→ ACTIVITIES
(1) Translate this sentence from the flood memoir into French: "Water started to seep under the door."
(2) Go on with the flood memoir, picking up after its final sentence.

→ DOCUMENT EXTRACT

On the night of the flood the wind whistled hard through the keyhole, very hard. It moaned like a ghost and that should have been the warning that all was not well. Water started to seep under the door. So mother started to sweep it back with a broom! But the more she swept the more the sea came in!

Mother and Father carried the tables and chairs to the back of the restaurant where we had a makeshift living room and brought the tinned and packet stuff upstairs. In fact all they could rescue.

At one point Jackie (one of our three cats) was floating about on a table and had to be rescued by my father.

The next day Josie also caught pneumonia and was also carted off to hospital. Mother and father now had three of their children in hospital. One could say "best place for them."

As dawn broke people were being rescued from their homes by boat, especially the elderly. The local fisherman, if their boats hadn't been swept away, joined in the rescue. The local hospital was full and the more serious cases had to be taken to Canterbury Hospital. Local halls were taken into service and hot meals were served to the homeless. The devastation was total. A fridge that was owned by Mr White at the Cardinal Restaurant (next door to us. See photo) was taken up and swept into the back of the Café Tudor at least 500 yards away. Boats were smashed to matchwood and the whole of the seafront was awash with shingle and broken glass. Those boats that survived were Seagull 2nd, owned by my hero Pop Pressley, The Skylark owned by Jess Mount, The King Fisher owned by Johnny Heathcote and the Swordfish owned by Bill Buck who looked like Clarke Gable on a bad day. All the boats were damaged in some way but on the whole they came through the storm relatively unscathed.

→ SUPPLIED ENTRIES
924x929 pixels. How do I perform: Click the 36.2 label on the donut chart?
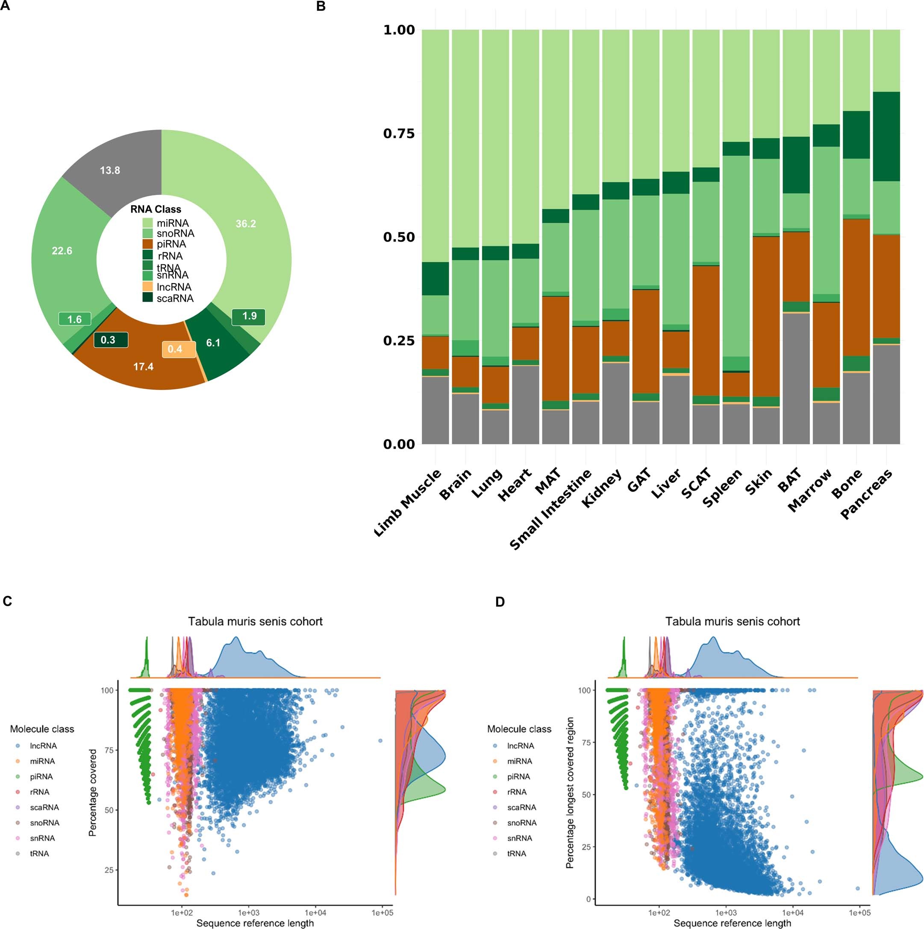[246, 224]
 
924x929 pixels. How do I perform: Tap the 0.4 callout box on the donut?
[175, 349]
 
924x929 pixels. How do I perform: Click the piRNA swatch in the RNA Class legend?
[147, 244]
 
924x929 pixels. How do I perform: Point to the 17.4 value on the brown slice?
[143, 367]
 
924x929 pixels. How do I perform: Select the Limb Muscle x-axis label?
[407, 502]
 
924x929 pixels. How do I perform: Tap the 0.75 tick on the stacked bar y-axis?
[398, 133]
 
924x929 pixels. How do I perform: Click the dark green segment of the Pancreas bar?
[886, 136]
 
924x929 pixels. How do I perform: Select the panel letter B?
[321, 6]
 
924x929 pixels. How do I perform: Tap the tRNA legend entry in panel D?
[517, 853]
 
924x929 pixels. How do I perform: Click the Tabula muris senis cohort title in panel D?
[732, 621]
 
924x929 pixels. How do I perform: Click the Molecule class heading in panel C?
[42, 729]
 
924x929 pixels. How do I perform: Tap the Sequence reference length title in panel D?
[732, 923]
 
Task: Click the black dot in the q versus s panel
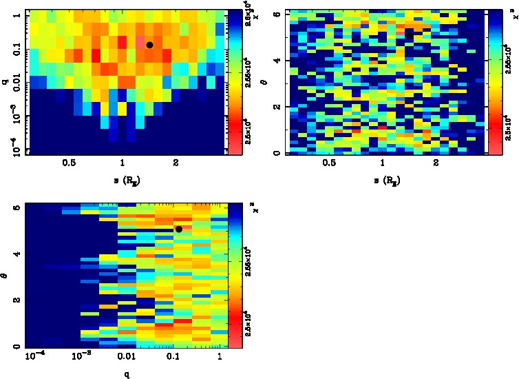pos(149,45)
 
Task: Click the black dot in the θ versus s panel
pos(410,35)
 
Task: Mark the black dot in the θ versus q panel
pos(179,229)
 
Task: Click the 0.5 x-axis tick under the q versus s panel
pos(69,163)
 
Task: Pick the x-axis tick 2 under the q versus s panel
pos(176,163)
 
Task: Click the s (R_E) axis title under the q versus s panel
pos(123,180)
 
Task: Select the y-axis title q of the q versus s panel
pos(6,81)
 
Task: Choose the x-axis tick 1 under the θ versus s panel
pos(382,163)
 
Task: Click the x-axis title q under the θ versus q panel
pos(126,374)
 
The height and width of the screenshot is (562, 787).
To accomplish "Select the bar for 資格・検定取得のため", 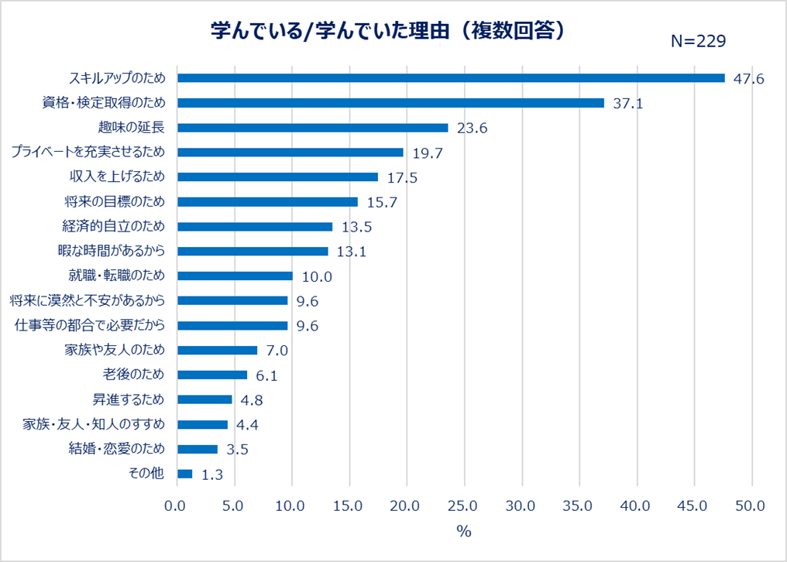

→ SOLVED TASKS
(1) L'eau a commencé à s'infiltrer sous la porte.

(2)
Fireman worked day and night to pump out the flooded cellars, including ours. Years later the salt still came through the brickwork in our cellar where we stored the potatoes for the chips that we sold by the ton.
 

Kevin and The Giant Jellyfish and Assorted Incidents

"Don't look in his eyes," I counselled, "You can fight just as well as he can. Don't let him get to you." I knew that my younger brother Kevin had quite a temper on him and could handle himself well in a fight. His opponent was Chris Bailey (he of Bouncerfame a few chapters back). When Chris lost his temper his eyes bulged and he flushed red. When Kevin lost his temper he would literally jump at quarry with no warning, having first built up a head of steam, then give a flurry of blows. But Chris Bailey was his nemesis.

Chris was a fearsome sight, eyes bulging and shaking with uncontrollable rage. The very sight of him in this condition made Kevin back away. "Listen to me, Kev. Stay calm, don't look in his eyes and you can beat him," I said from the safe confines of my wheelchair, "he's a bully, that's all, just a bully." Kev, it seemed, had done something to upset Chris, made him lose face in front of his mates or something and Chris was gunning for him. They planned to meet by the grass slope at the last Big Bingo, as we called it, by Lane End.

At last the time came for the fight. Chris swaggered over to confront Kevin. Kev, without losing any time, charged at Chris, head down. He butted him in the chest. Chris went over. This was Kev's chance to finish it. But he respectfully held back. This was his mistake; this made Chris psychotic with rage. The eyes bulged and that familiar red came to his face. Chris was now dangerous, very dangerous.

He came at Kevin roaring like a bull, fists flaying the air. Kev dodged him and got him in a head-lock. Chris was now screaming his face contorted with anger. If Kev had let him go he would have received the beating of his life. Why? Although Kev had now got hold of Chris in a strong headlock the fear was beginning to show on his face. "You've got him, you've got him now!" I urged. "Don't let him go whatever you do." "But if I do let him go he'll beat me up!" "Not if you ignore the sound he's making. Give him a punch in the face with your free hand," I said. "That'll quieten him down."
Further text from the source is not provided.